ANSWER: There is a requirement to report this as a Health Insurance Portability and Accountability (HIPAA) Act breach to the U.S. Department of Health and Human Services (HHS). Information on how to file this report can be found on the HHS website. Theft is a classification of breach, and you can view some sample reports that have to do with paper theft on the HHS website. The pharmacy can also submit a letter to LARA along with any relevant documentation to be filed as part of the licensee’s record. They should also retain the documentation for their records.
REFERENCES: HHS website
What are the regulations regarding technician verification?
ANSWER: Michigan administrative rules grant pharmacy technicians the ability to provide technology-assisted final product verification, provided that the technician is using bar coding or another error prevention technology. This is subject to the following requirements:
- The licensed pharmacy technician holds a current full or limited pharmacy technician license in this state.
- Before performing final product verification the full or limited licensed pharmacy technician meets 1 of the following:
- Has accrued not less than 1,000 hours of pharmacy technician work experience in the same type of pharmacy practice site where the technology-assisted final product verification will be performed while the pharmacy technician holds a current full pharmacy technician license, a temporary license, a limited license, or is in training in this state.

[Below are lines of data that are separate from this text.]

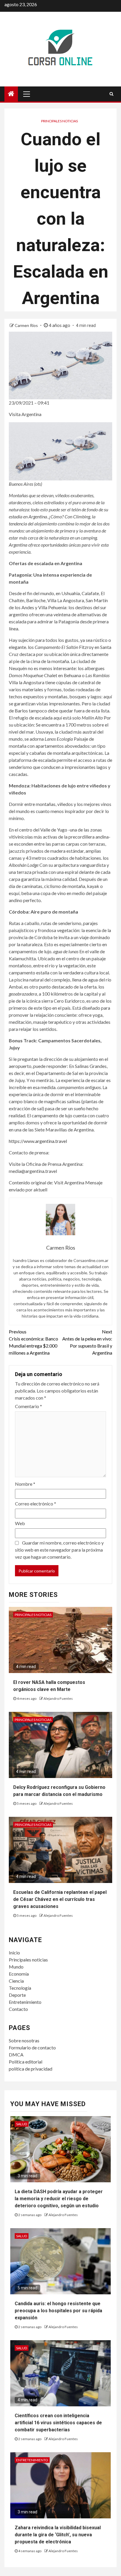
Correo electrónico (35, 1503)
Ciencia (16, 1981)
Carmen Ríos (27, 325)
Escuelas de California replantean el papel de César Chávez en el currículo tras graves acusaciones (60, 1899)
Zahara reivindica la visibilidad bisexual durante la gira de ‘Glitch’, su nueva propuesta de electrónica (58, 2535)
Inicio (14, 1952)
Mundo (16, 1966)
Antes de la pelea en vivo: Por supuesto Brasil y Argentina (87, 1342)
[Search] (111, 93)
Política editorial (25, 2061)
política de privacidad (30, 2068)
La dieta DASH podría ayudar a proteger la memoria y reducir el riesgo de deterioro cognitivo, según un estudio (59, 2198)
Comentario (28, 1406)
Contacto (18, 2009)
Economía (19, 1973)
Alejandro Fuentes (58, 1698)
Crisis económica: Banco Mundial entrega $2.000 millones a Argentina (33, 1342)
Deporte (17, 1995)
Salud (21, 2124)
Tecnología (20, 1988)
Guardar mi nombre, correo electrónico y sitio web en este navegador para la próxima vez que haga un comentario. (59, 1550)
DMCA (16, 2054)
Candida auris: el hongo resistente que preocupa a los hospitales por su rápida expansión (58, 2310)
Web (20, 1523)
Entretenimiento (25, 2002)
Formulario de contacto (32, 2047)
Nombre (25, 1484)
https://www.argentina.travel (38, 1141)
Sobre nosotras (24, 2040)
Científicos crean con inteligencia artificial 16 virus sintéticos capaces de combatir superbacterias (58, 2423)
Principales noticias (59, 121)
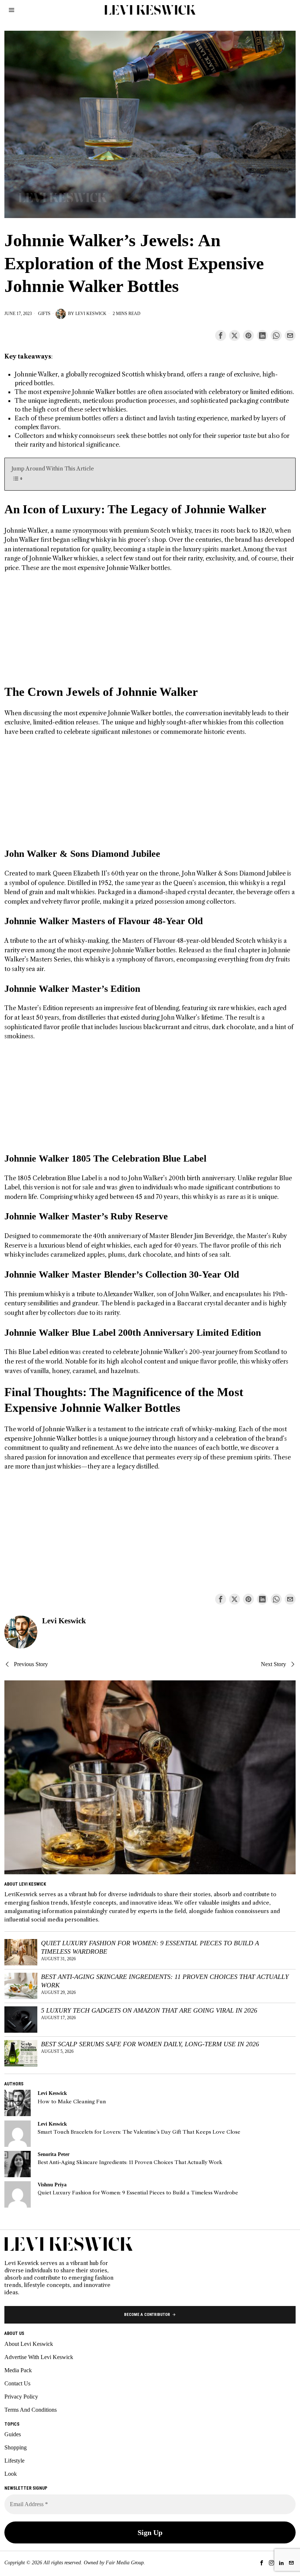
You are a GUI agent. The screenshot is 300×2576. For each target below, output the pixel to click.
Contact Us (17, 2383)
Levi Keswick (90, 313)
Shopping (15, 2447)
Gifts (44, 313)
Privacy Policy (21, 2396)
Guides (12, 2434)
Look (10, 2474)
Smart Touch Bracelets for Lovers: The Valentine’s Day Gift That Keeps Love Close (139, 2132)
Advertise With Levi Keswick (38, 2357)
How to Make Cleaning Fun (72, 2102)
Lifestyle (14, 2460)
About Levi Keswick (28, 2344)
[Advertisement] (149, 633)
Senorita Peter (54, 2154)
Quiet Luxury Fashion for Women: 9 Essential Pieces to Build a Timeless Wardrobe (150, 1947)
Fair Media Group (125, 2562)
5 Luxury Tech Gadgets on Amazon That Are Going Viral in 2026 (149, 2010)
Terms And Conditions (30, 2410)
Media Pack (18, 2370)
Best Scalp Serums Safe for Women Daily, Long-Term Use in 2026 (150, 2044)
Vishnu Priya (52, 2184)
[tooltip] (220, 335)
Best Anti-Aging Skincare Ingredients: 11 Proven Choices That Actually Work (165, 1981)
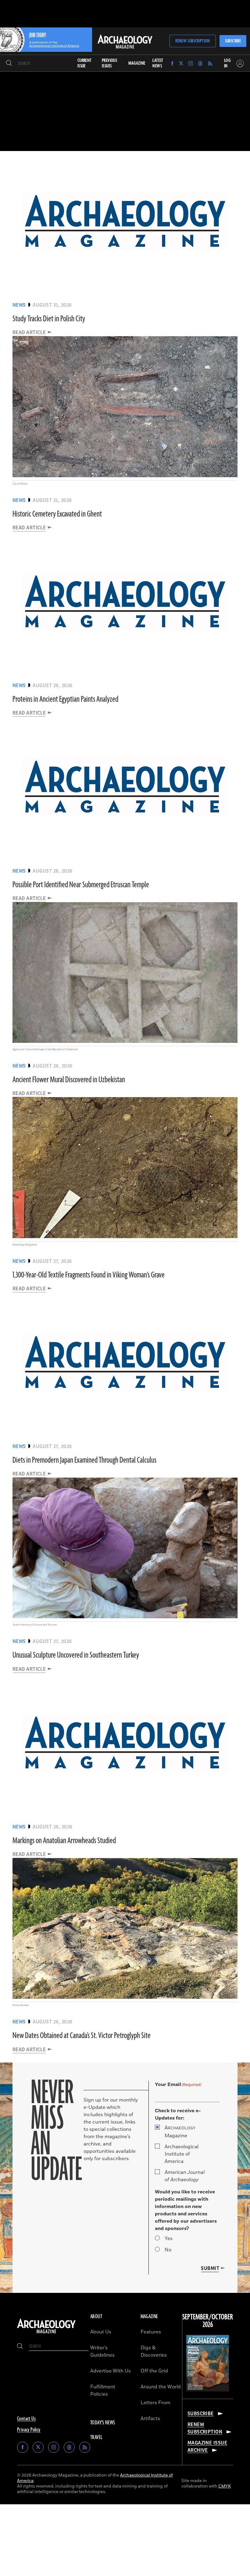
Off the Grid (154, 2371)
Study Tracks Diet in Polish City (48, 318)
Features (151, 2332)
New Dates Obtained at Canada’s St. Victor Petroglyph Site (81, 2035)
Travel (96, 2437)
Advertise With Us (110, 2371)
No (168, 2249)
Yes (169, 2238)
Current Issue (84, 63)
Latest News (157, 63)
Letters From (155, 2402)
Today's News (102, 2422)
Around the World (161, 2386)
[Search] (9, 63)
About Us (100, 2332)
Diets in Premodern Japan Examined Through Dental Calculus (84, 1460)
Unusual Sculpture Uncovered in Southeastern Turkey (75, 1655)
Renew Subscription (192, 41)
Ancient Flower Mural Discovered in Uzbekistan (68, 1079)
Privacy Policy (29, 2430)
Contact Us (26, 2419)
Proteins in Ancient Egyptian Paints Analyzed (65, 699)
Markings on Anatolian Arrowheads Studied (64, 1840)
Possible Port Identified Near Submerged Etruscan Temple (80, 884)
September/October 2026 (207, 2321)
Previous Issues (109, 63)
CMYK (224, 2486)
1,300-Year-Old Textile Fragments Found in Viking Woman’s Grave (88, 1275)
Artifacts (150, 2418)
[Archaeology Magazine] (46, 2333)
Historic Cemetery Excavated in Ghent (57, 514)
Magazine (180, 2131)
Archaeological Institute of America (181, 2154)
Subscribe (233, 41)
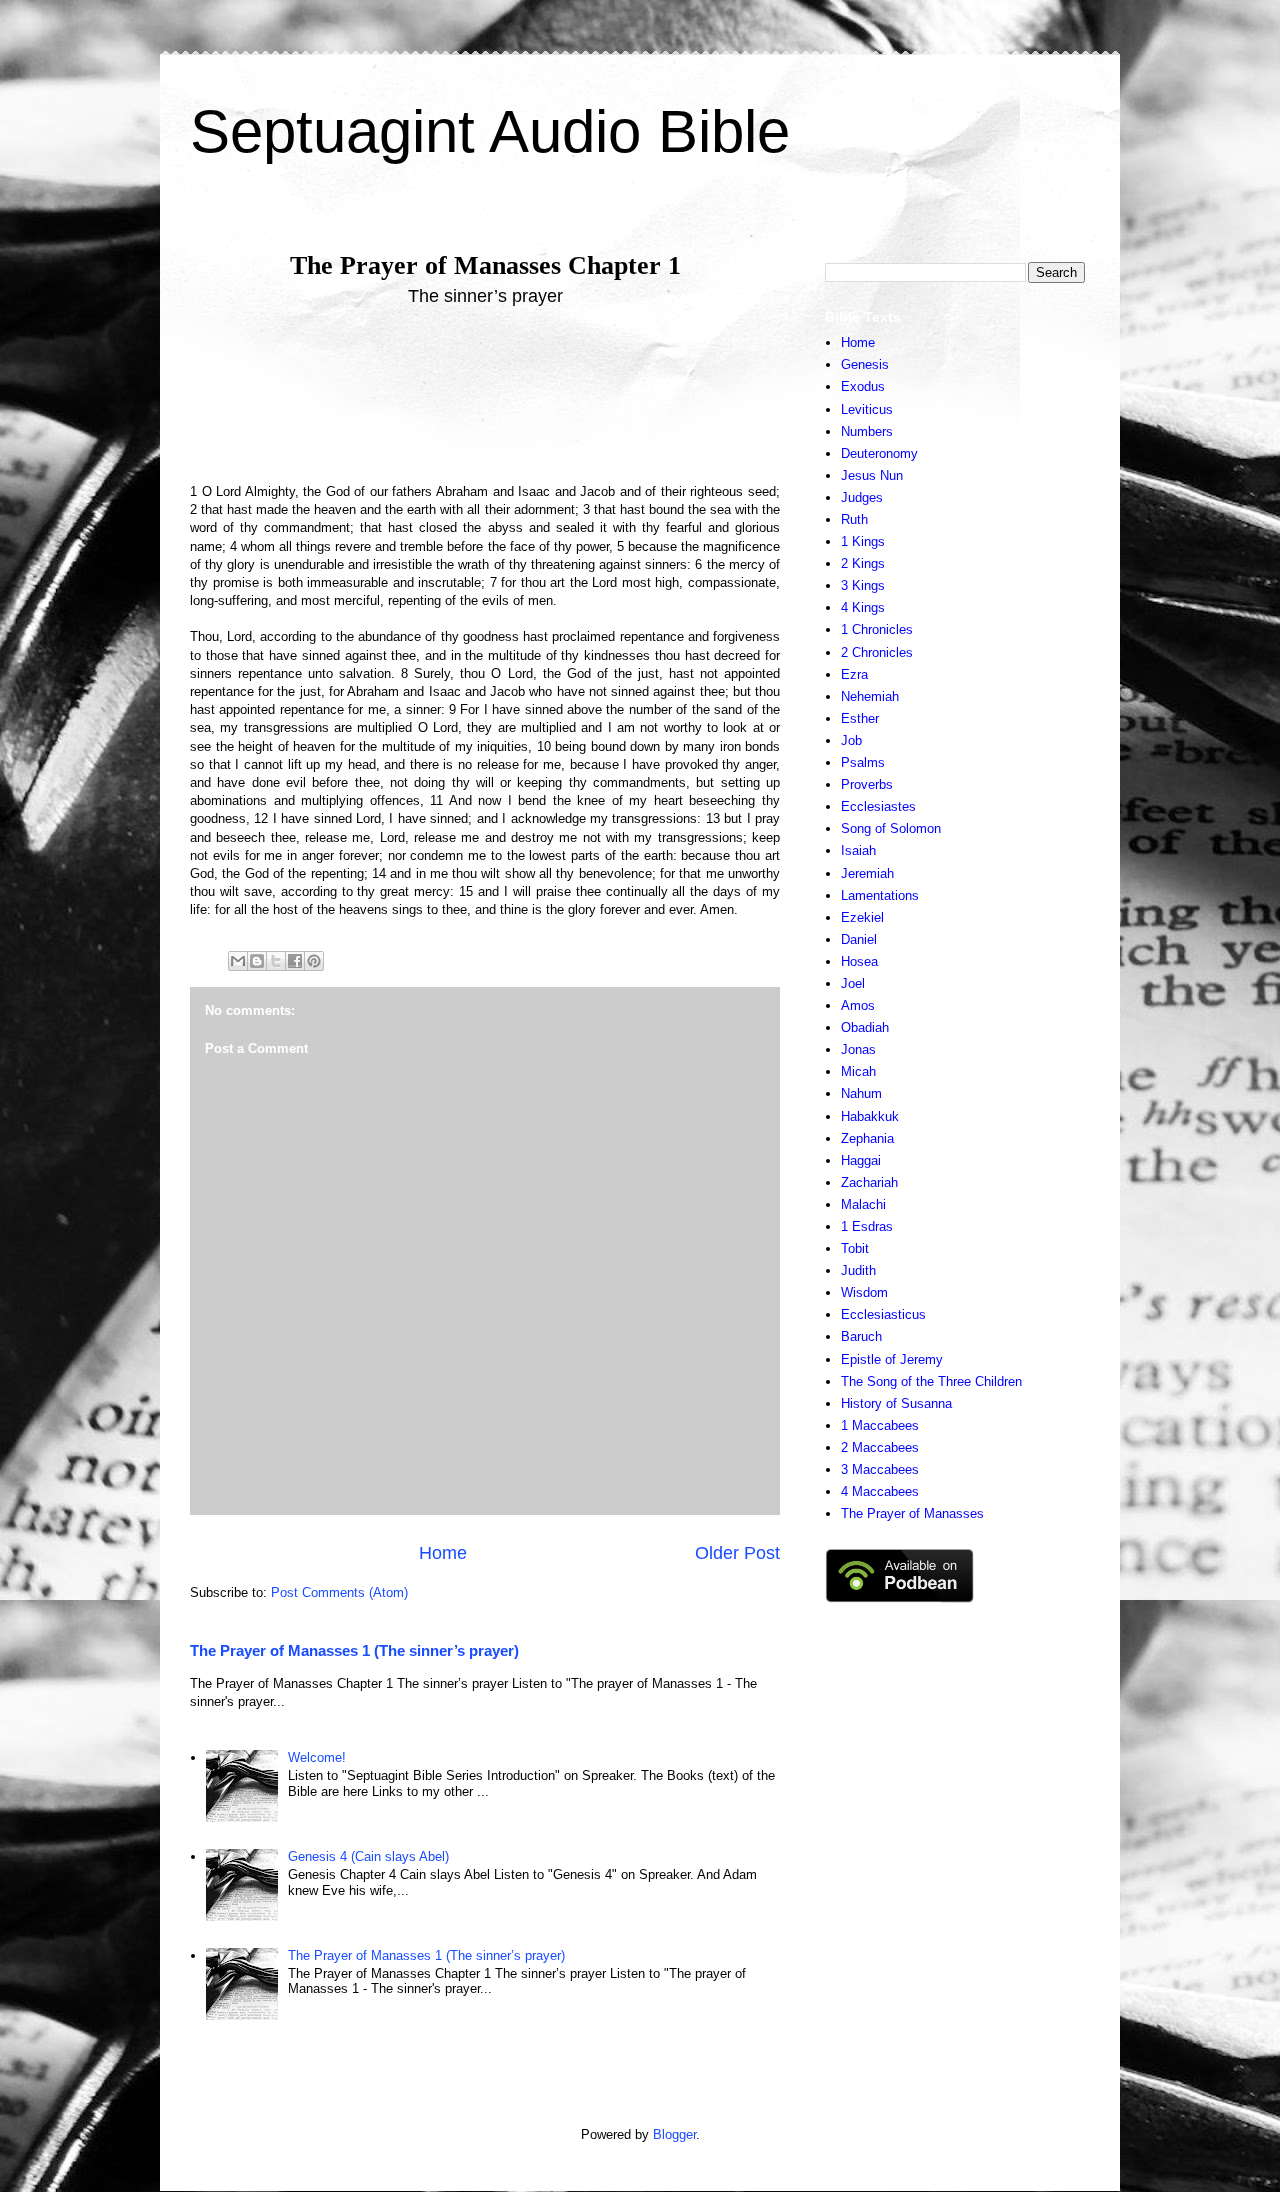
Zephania (867, 1138)
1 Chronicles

- Has completed a final product verification training program that includes at least all of the following:
- The role of a pharmacy technician in the product verification process.
- The legal requirements and liabilities of a final verification technician.
- The use of technology assisted verification systems.
- The primary causes of medication errors and misfills.
- The identification and resolution of dispensing errors.
- The practice setting where a licensed pharmacy technician performs final product verification has in place policies and procedures including a quality assurance plan governing pharmacy technician technology-assisted final product verification.
- The technology enabled verification system must document and electronically record each step of the prescription process including which individuals complete each step.
- A licensed pharmacy technician shall not perform technology-assisted final product verification for sterile or nonsterile compounding.
- Technology-assisted final product verification by a licensed pharmacy technician is not limited to a practice setting.
- A pharmacist using professional judgment may choose to delegate technology-assisted final product verification after ensuring licensed pharmacy technicians have completed and documented relevant training or work experience.
REFERENCES: R 338.3665
What are the rules pertaining to emergency drug boxes?
ANSWER: According to the Board of Pharmacy General Rules (R 338.590), “a pharmacist shall routinely inspect the medications and, after use, shall verify the contents and replace the medications as necessary … The medications shall be approved and reviewed periodically as deemed necessary, but not less than once a year… in an area of limited access in a centralized area outside the pharmacy. Each medication shall be labeled to include the name of the medication, the strength, the expiration date, if dated, and the lot number.”
REFERENCES: R 338.590
What are the regulations regarding Expedited Partner Therapy (EPT)?
ANSWER: A physician may write a prescription to treat any sexual partners (within the last 60-days) of a patient who has a positive diagnosis for the following sexually transmitted diseases: chlamydia, gonorrhea or trichomoniasis. If the patient does not wish to supply the name of their partner(s), the prescription(s) may be issued with “Expedited Partner Therapy” under the “patient name” field. Note that third party payers are not required to cover the cost of the partner’s treatment.